SONSONATE, El Salvador – For two partner nations that are working side by side building schools and providing critical medical aid to a community that desperately needs it, selecting the right name for their respective task force was an important step in the process.

Both countries wanted names that reflected strength, hope and promise, each fundamental to the important mission of Beyond the Horizon-El Salvador.

“When it came time to name the task force, Command Sgt. Maj. [Jason] Speltz and I got together and said we need to be very deliberate on how we select a name for the task force,” said Lt. Col.

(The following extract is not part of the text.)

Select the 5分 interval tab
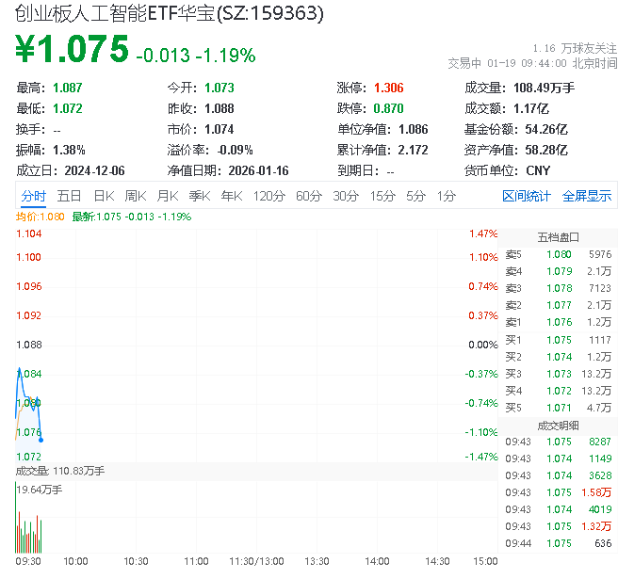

Raymond Valas, Joint Task Force Jaguar commander, New Hampshire National Guard. “We wanted it to be something meaningful, something that would really resonate.”

Likewise, Valas’ counterpart for the Salvadoran task force was equally thoughtful in selecting a name.

“We are working in a region building schools, providing medical care and dental care to a community called Acajutla in Sonsonate,” said Salvadoran Col. Samuel Ruiz, Task Force Acaxual commander and Valas’ counterpart. “If you trace that name back through our ancestry, Acaxual was the Mayan name for Acajutla.”

Literally translated, Acaxual means the place of the turtles near the bushes, symbolizing the region the partner nations are working together in.

For the New Hampshire-led task force, many of the early ideas centered on names that were New Hampshire centric, but the U.S. personnel wanted a name representative of the Salvadoran people and the region.

“We wanted something that would symbolize where we were going, something that would symbolize strength and would symbolize hope,” continued Valas. “We went through a lot of ideas, pages of ideas.”

The jaguar which was once heavily populated in El Salvador and throughout Central America has seen their population reduced in the region.

“We came across the jaguar and we looked at what it meant, it was a symbol of strength…we realized as a species, it’s under consideration to be re-introduced in this region,” Valas said. “The jaguar could symbolize hope and rebirth here and that’s so much at the core of what we are doing here.”

Airmen and soldiers are here as part of a U.S. Southern Command-sponsored, U.S. Army South planned and led joint and combined field training humanitarian exercise in which U.S. active duty, National Guard, and Reserve service members specializing in engineering, construction and health care, working along-side partner nation personnel, provide much-needed services to communities in need while receiving valuable deployment training and building important relationships with partner nations.